With interest rates on the rise, savings institutions are boasting about the great rates they are offering, says Liz Dolan in The Sunday Telegraph. Take Northern Rock’s 5.01% rate. Sounds great, doesn’t it? But there’s a problem that’s only made clear in the small print. For starters, this rate includes a whacking ‘bonus’ worth 0.7%, which disappears after six months. Worse still, the bank goes on to say that the annual interest rate on the account is guaranteed to be “no lower than 0.5% below the UK bank base rate”. So there’s nothing to prevent Northern Rock cutting the rate to 3.75% whenever it likes. Northern Rock is not alone in advertising headline rates that make little long-term sense. A number of its competitors employ similar tactics.
And this isn’t all, says Grainne Gilmore in The Times. Many savings institutions are also refusing to pass on the recent rises in base interest rates to their customers. Consider savers at NatWest. Some have seen a quarter point rise in their rates recently, but those with money in the bank’s superseded (closed to new customers) Special Reserve Account will be overlooked and continue to receive a pathetic total of just 0.25%. Likewise, savers in Barclays’ superseded Instant-Access Account had their rate fixed at a mere 0.15% last month. The banks get away with this because, under the banking code, superseded accounts can offer consumers far lower rates than those on the bank’s current range.
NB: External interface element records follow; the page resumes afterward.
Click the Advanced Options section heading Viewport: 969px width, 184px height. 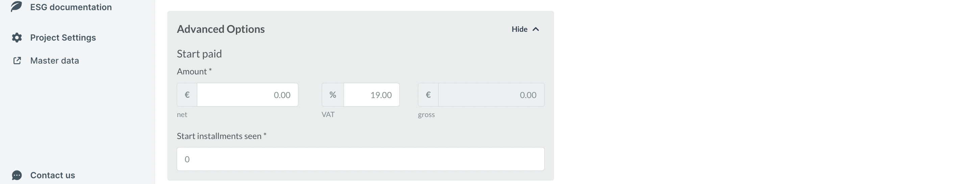221,29
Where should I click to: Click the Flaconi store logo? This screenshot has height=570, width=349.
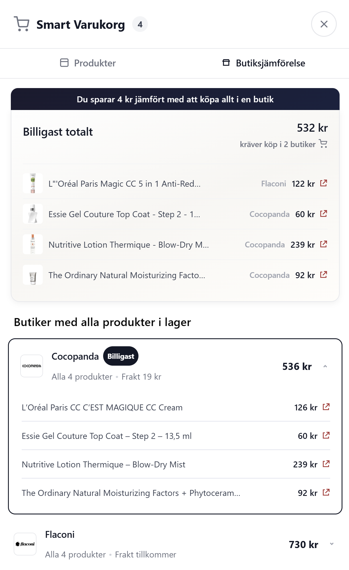pos(25,544)
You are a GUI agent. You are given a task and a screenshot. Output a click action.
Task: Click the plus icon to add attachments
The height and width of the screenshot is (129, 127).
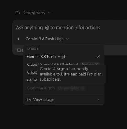point(18,39)

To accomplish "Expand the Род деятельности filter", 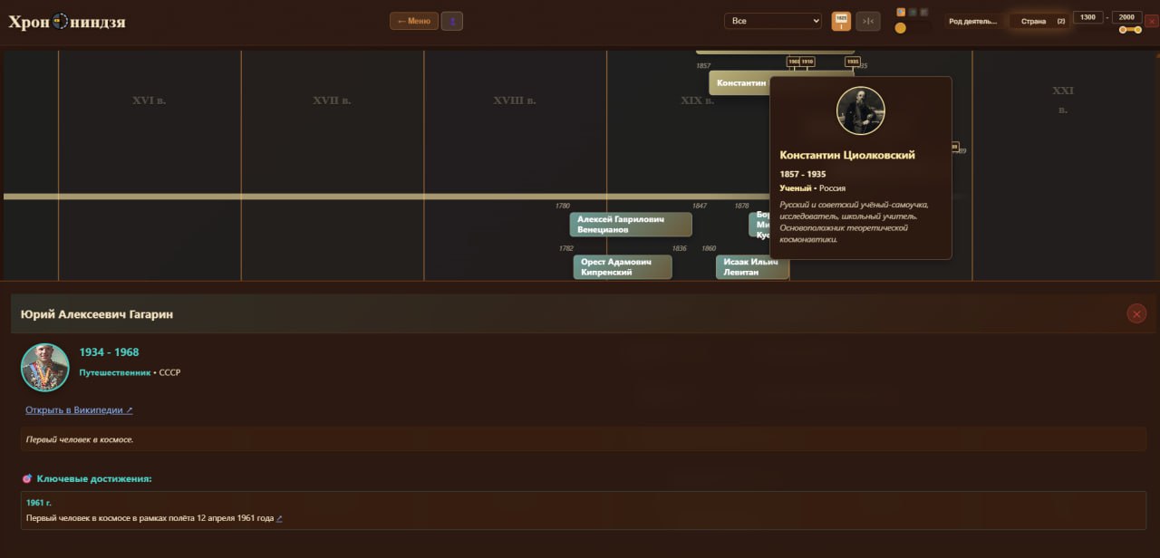I will [972, 21].
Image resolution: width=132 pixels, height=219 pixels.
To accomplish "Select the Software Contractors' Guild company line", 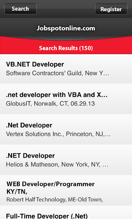I will coord(57,73).
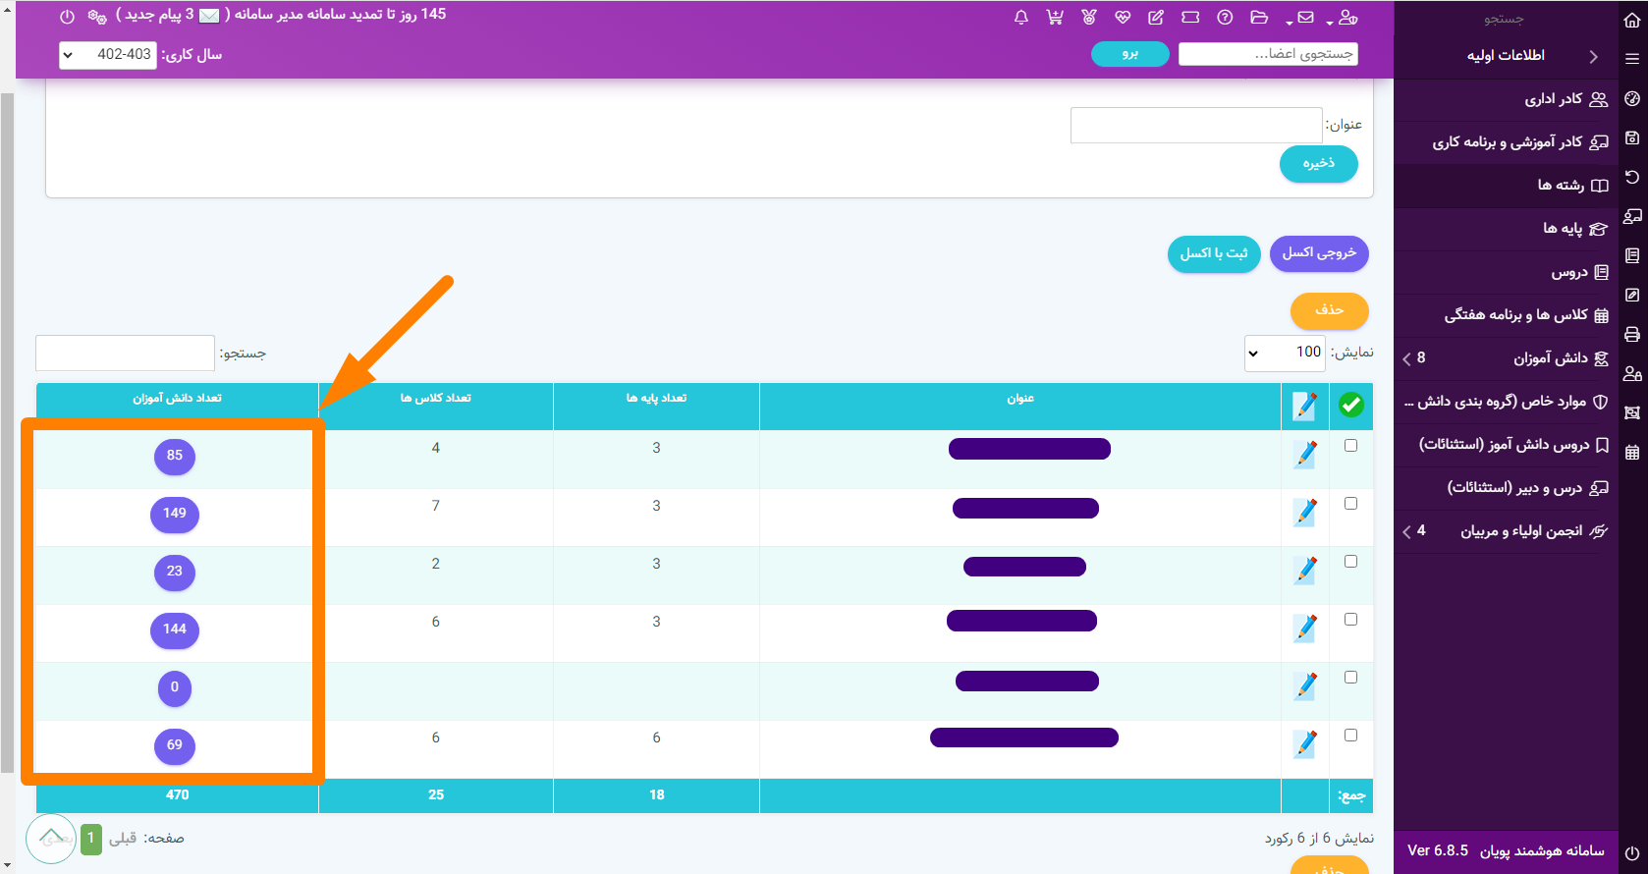Screen dimensions: 1648x874
Task: Open the display count dropdown showing 100
Action: (x=1285, y=353)
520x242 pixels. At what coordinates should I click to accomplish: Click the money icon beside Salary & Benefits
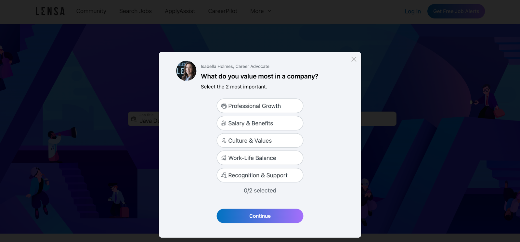click(x=224, y=123)
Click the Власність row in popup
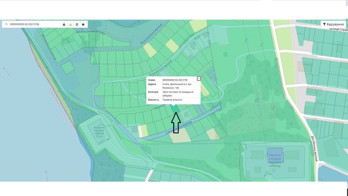This screenshot has height=196, width=348. 173,100
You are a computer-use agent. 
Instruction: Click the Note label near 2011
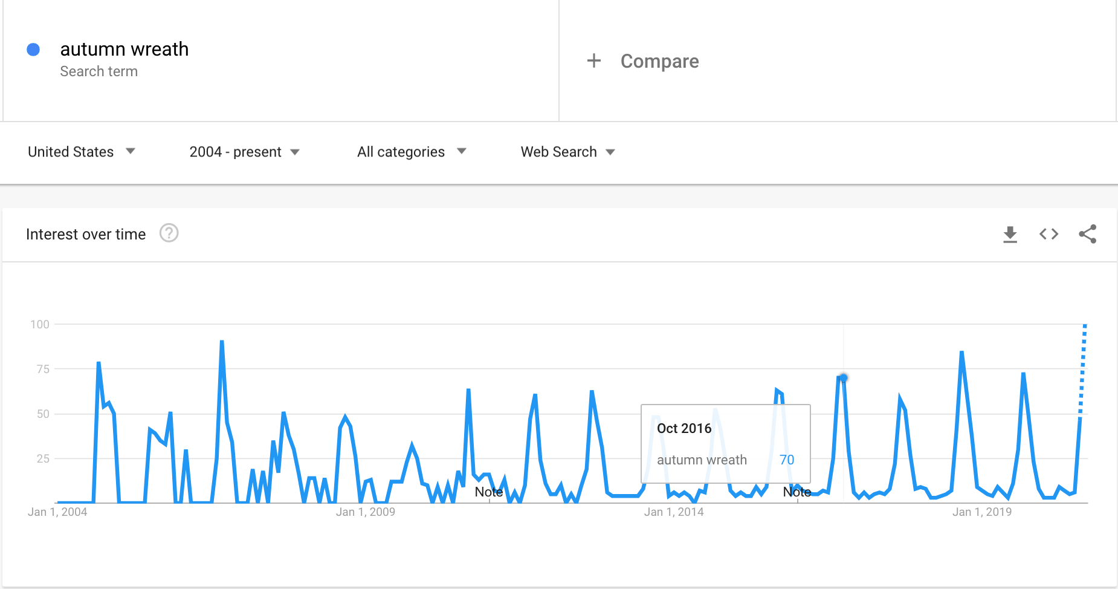pos(488,492)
Still, legal or not, there’s no need to show loyalty to banks that treat long-standing customers like this. Anyone with a lousy rate such as these should move their money immediately.
But where to? The most tempting are the accounts offering attractive fixed rates, such as the 5.56% paid by Capital One on its two-year bond. But expectations that the Bank of England could raise rates more sharply than forecast means that the best variable rates could soon rise to as high as 5.7%, so you might want to hedge your bets. This means going for Yorkshire Building Society’s Guaranteed Tracker account, which offers 5.25% over two years – unless the base rate goes higher than that, in which case Yorkshire will raise its rate to match it.
But make sure the account is right for you before you take the plunge, says Melanie Bien in The Independent on Sunday. The minimum investment is only £100 and you can make deposits into the account while the issue remains available, but you cannot access the account during the term, so don’t tie-up cash you might need in a hurry: the “only way to get your hands on it” is to close the account. And if you do that, you will lose the last 180 days worth of interest.